* **Problem to work on**: Repeat the records word for word.

* **Exercise data**:

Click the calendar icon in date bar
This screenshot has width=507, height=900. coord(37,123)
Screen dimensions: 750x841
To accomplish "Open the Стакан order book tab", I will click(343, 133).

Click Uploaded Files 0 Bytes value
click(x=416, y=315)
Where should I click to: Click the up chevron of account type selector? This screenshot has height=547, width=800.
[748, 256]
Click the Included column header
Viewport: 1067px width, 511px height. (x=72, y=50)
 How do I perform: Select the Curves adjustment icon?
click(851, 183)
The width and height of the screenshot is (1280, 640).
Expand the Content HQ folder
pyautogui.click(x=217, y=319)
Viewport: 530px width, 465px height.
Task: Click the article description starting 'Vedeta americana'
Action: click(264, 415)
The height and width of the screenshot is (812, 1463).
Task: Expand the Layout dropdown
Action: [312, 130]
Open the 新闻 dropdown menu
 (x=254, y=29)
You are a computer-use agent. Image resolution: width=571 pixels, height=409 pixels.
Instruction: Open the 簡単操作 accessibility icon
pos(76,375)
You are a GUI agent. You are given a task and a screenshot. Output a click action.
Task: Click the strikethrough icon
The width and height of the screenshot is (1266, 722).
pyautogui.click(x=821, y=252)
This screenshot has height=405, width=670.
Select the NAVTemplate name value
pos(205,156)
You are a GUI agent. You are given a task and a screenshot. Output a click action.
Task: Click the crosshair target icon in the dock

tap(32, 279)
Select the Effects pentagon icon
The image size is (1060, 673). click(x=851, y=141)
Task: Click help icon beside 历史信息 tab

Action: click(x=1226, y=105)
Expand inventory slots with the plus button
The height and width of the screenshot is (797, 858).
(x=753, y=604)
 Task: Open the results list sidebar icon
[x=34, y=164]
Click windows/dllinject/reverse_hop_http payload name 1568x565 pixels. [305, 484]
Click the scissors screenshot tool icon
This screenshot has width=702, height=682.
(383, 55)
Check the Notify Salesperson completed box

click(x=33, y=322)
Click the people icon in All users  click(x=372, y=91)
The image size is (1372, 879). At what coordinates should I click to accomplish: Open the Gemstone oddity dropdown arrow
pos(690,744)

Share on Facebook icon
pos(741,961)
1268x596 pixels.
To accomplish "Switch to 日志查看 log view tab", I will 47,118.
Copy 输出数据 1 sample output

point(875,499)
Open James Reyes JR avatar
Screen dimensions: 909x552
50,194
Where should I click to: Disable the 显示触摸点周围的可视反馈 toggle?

* **Answer below**:
Click the calendar icon in date bar
This screenshot has width=507, height=900. coord(37,123)
Screen dimensions: 750x841
To accomplish "Open the Стакан order book tab", I will click(343, 133).

Click Uploaded Files 0 Bytes value
click(x=416, y=315)
Where should I click to: Click the up chevron of account type selector? This screenshot has height=547, width=800.
[748, 256]
Click the Included column header
Viewport: 1067px width, 511px height. (x=72, y=50)
 How do I perform: Select the Curves adjustment icon?
click(851, 183)
The width and height of the screenshot is (1280, 640).
Expand the Content HQ folder
pyautogui.click(x=217, y=319)
Viewport: 530px width, 465px height.
Task: Click the article description starting 'Vedeta americana'
Action: click(264, 415)
The height and width of the screenshot is (812, 1463).
Task: Expand the Layout dropdown
Action: [312, 130]
Open the 新闻 dropdown menu
 (x=254, y=29)
You are a computer-use agent. Image resolution: width=571 pixels, height=409 pixels.
Instruction: Open the 簡単操作 accessibility icon
pos(76,375)
You are a GUI agent. You are given a task and a screenshot. Output a click action.
Task: Click the strikethrough icon
The width and height of the screenshot is (1266, 722).
pyautogui.click(x=821, y=252)
This screenshot has height=405, width=670.
Select the NAVTemplate name value
pos(205,156)
You are a GUI agent. You are given a task and a screenshot. Output a click action.
Task: Click the crosshair target icon in the dock

tap(32, 279)
Select the Effects pentagon icon
The image size is (1060, 673). click(x=851, y=141)
Task: Click help icon beside 历史信息 tab

Action: click(x=1226, y=105)
Expand inventory slots with the plus button
The height and width of the screenshot is (797, 858).
(x=753, y=604)
 Task: Open the results list sidebar icon
[x=34, y=164]
Click windows/dllinject/reverse_hop_http payload name 1568x565 pixels. [305, 484]
Click the scissors screenshot tool icon
This screenshot has width=702, height=682.
(383, 55)
Check the Notify Salesperson completed box

click(x=33, y=322)
Click the people icon in All users  click(x=372, y=91)
The image size is (1372, 879). At what coordinates should I click to accomplish: Open the Gemstone oddity dropdown arrow
pos(690,744)

Share on Facebook icon
pos(741,961)
1268x596 pixels.
To accomplish "Switch to 日志查看 log view tab", I will 47,118.
Copy 输出数据 1 sample output

point(875,499)
Open James Reyes JR avatar
Screen dimensions: 909x552
50,194
Where should I click to: Disable the 显示触摸点周围的可视反馈 toggle?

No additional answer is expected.